ENTRIES SUPPLIED
--- START ---

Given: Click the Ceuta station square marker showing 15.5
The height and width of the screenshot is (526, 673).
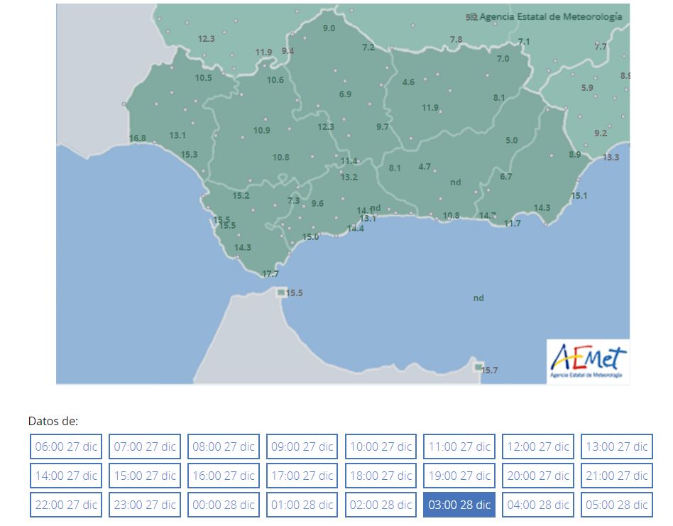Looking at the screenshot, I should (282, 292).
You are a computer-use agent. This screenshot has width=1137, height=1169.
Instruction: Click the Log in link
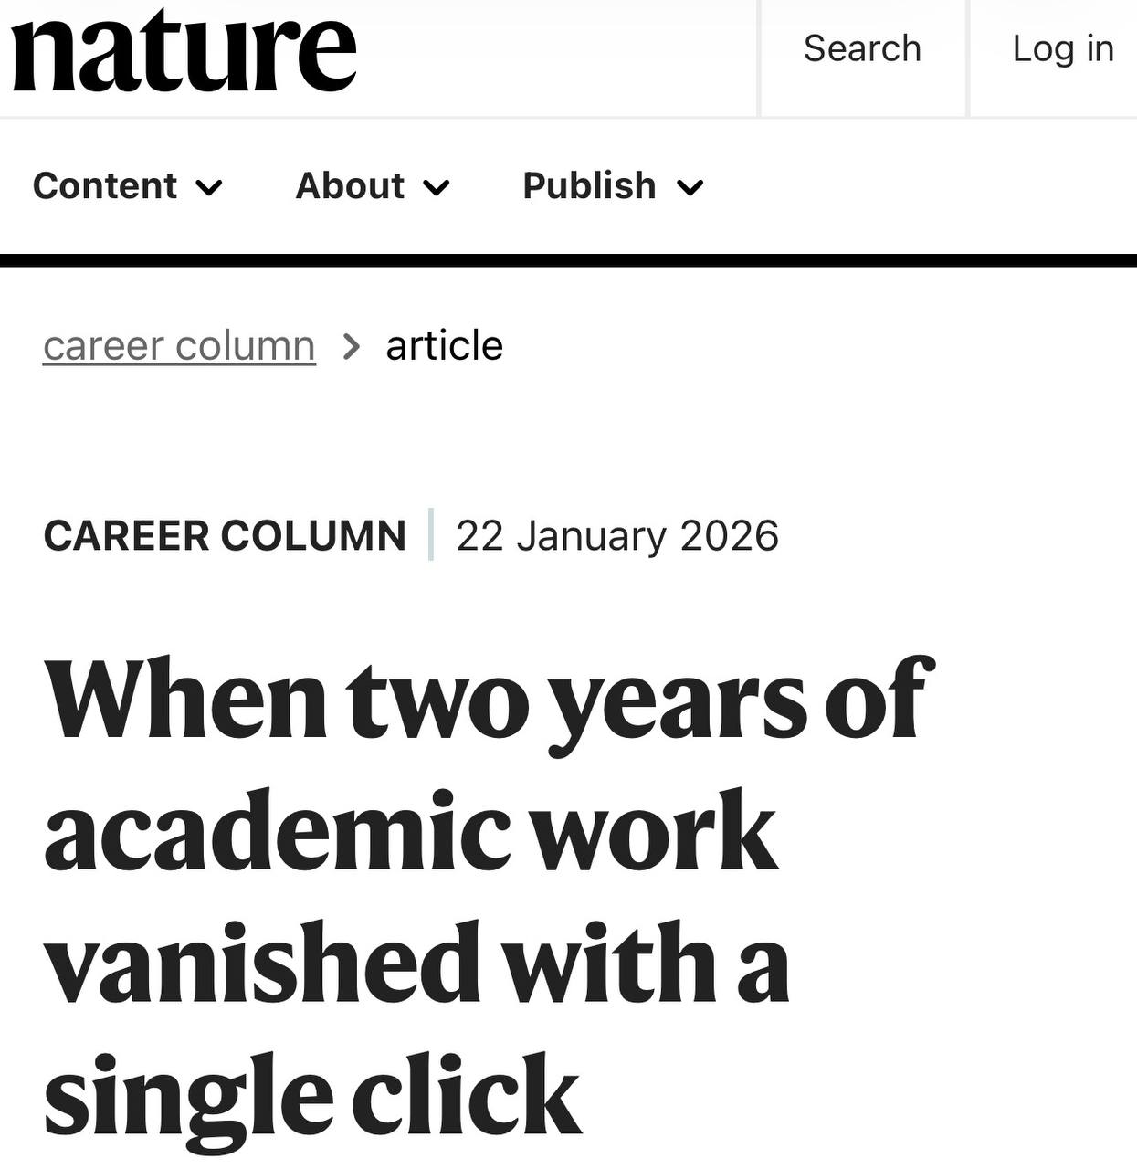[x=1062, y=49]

--- END ---

EXERCISE GOAL
Return all the records exactly. Skip the pictures.

RESULT
Given: Click the Ceuta station square marker showing 15.5
The height and width of the screenshot is (526, 673).
Looking at the screenshot, I should (282, 292).
You are a computer-use agent. This screenshot has width=1137, height=1169.
Instruction: Click the Log in link
[x=1062, y=49]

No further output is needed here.